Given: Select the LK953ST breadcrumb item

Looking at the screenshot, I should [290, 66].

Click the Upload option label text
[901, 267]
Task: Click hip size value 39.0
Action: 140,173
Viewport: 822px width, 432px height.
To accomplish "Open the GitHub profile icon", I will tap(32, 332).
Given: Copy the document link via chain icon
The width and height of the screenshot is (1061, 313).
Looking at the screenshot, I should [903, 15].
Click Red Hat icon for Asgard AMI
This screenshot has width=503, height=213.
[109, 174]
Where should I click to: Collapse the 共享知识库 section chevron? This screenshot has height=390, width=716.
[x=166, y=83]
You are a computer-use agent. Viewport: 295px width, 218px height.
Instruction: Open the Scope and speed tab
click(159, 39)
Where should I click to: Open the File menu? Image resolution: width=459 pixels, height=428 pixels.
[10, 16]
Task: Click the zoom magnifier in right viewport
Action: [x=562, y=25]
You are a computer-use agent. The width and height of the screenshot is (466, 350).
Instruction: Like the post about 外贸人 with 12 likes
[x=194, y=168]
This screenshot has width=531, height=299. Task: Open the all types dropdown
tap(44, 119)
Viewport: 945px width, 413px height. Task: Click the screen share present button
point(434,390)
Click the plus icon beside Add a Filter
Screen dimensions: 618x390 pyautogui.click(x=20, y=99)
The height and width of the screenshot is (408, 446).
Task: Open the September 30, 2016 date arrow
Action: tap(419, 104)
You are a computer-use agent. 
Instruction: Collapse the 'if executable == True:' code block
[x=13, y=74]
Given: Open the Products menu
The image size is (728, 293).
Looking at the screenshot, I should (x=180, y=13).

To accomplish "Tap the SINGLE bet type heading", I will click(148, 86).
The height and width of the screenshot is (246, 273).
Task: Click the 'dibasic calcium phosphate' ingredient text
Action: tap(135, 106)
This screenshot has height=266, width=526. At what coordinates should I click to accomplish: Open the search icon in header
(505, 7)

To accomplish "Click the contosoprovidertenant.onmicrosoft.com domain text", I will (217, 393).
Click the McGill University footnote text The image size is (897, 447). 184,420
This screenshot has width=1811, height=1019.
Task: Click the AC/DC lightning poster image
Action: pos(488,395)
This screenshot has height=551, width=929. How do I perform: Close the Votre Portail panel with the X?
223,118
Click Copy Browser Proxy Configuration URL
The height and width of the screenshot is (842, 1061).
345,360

---+---

■ Task description
Throughout the records above, find the lines in which the word "agent" appears and return them.

■ Task result
You are a computer-use agent. Viewport: 295px width, 218px height.
You are a computer-use agent. The width and height of the screenshot is (466, 350).
You are a computer-use agent. 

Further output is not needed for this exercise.